Indicating further tailwind ahead of the fourth halving, Bitcoin closed March with the highest monthly candle above all previous cycles. When BTC miner reward goes from 6.25 to 3.125 BTC on April 22nd, the new inflow of bitcoins will be cut in half.

Taking into account the estimated loss of access to 6 million BTC, combined with the fact that 93.67% of all BTC has already been mined, this makes Bitcoin the world's most scarce asset. But unlike gold, it cannot be seized by governments, nor can mining companies find new gold veins.
And unlike gold, Bitcoin is transportable across borders in one’s own mind. These fundamentals themselves are further poised to drive up BTC price ahead of present bullish winds.
Broader Implications for the Financial Ecosystem
Outside of people taking profits from long-term holding, cutting miner rewards in half will serve as another major selling pressure. Mining companies that haven’t upgraded their operations will exit the scene, as it happened with previous accumulation and capitulation cycles.
Luxor Hashrate Index estimated that 3% of Bitcoin miners could leave the network if the BTC price stays within the $66k - $68k range.
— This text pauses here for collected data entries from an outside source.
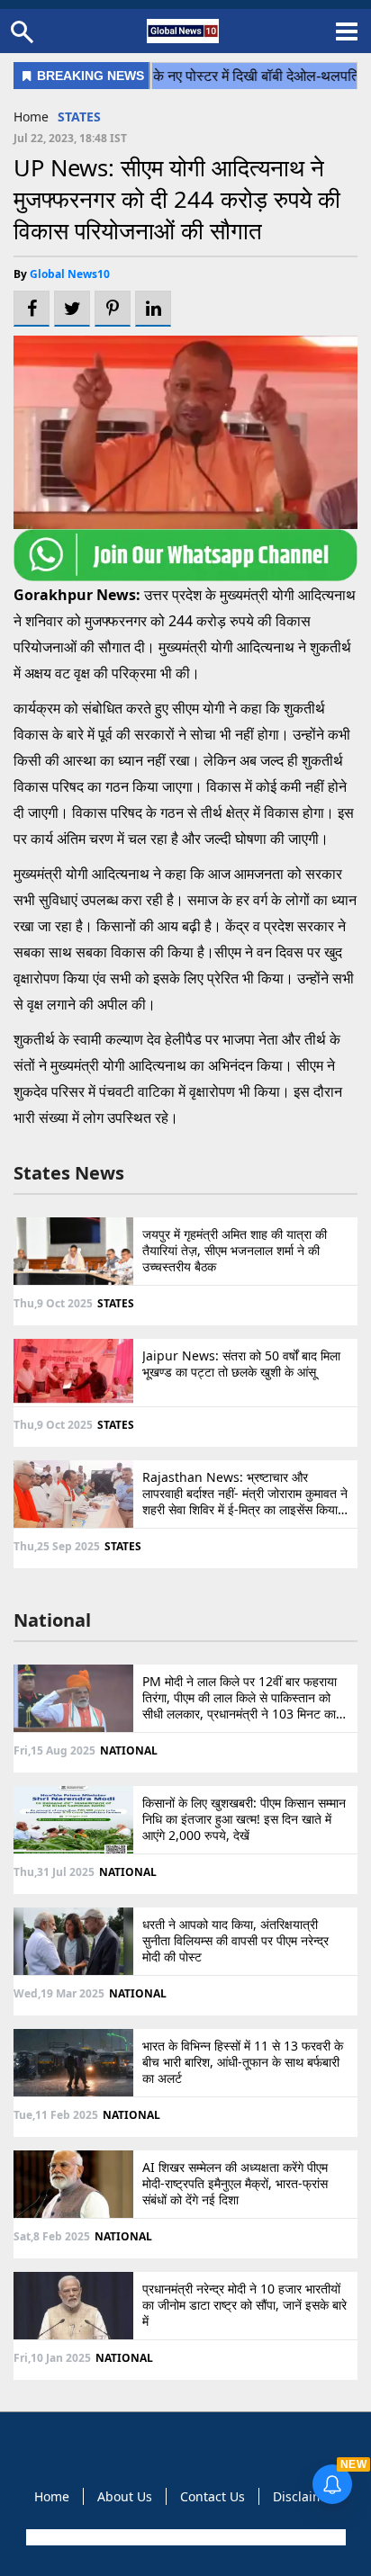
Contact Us (212, 2496)
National (52, 1620)
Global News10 (70, 274)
Yet, against the selling pressure, institutional allocation of Bitcoin is likely to materialize as an offsetting force.
According to the Bitwise/VettaFi 2024 survey of financial advisors, large crypto allocations (over 3%) across a wide range of funds have more than doubled, from 22% of all client portfolios in 2022 to 47% in 2023. Of those surveyed, 11% handled funds above $1 billion AuM.

Overall, 64% of respondents view Bitcoin ETFs at the most favorable investment exposure. Their confidence in allocating more BTC into their portfolio is conditioned by better regulation (50%) and the launch of spot-based ETFs (14%).
Over the next five years, 38% of financial advisors view BTC price going above $70k, up to $500k (3%). This doesn’t account for financial advisors recruitment-tracking veteran crypto enthusiasts as the market matures.
And as Bitcoin market liquidity deepens due to these incremental allocations, this will likely spill over into the broader digital asset market. However, unlike Bitcoin’s commodity status, the altcoin market is yet to achieve legitimacy by regulation or legislation.
It remains unclear if the Congress will ever deliver such a comprehensive framework, instead of relying on the SEC’s arbitrary case-by-case deliberations.
Conclusion
For the longest time, accessibility to digital assets has been self-imposed. After much legal struggle, Bitcoin ETFs broke that intimidation barrier and normalized the concept of digital value. Of all the cryptocurrencies, Bitcoin is the best suited to boost confidence in digital value because it is anchored in hardware and computing energy.
After record-breaking inflows into Bitcoin ETFs, both clients and their advisors are now hyped for the future gains stemming from Bitcoin’s scarcity. Bitcoin ETFs are securing their trust with regulated transparency and increased liquidity.
Even the largest US banks want a piece of the Bitcoin exposure pie. With such broad normalization of digital assets on the horizon, the wider crypto market is set for another wave of investments.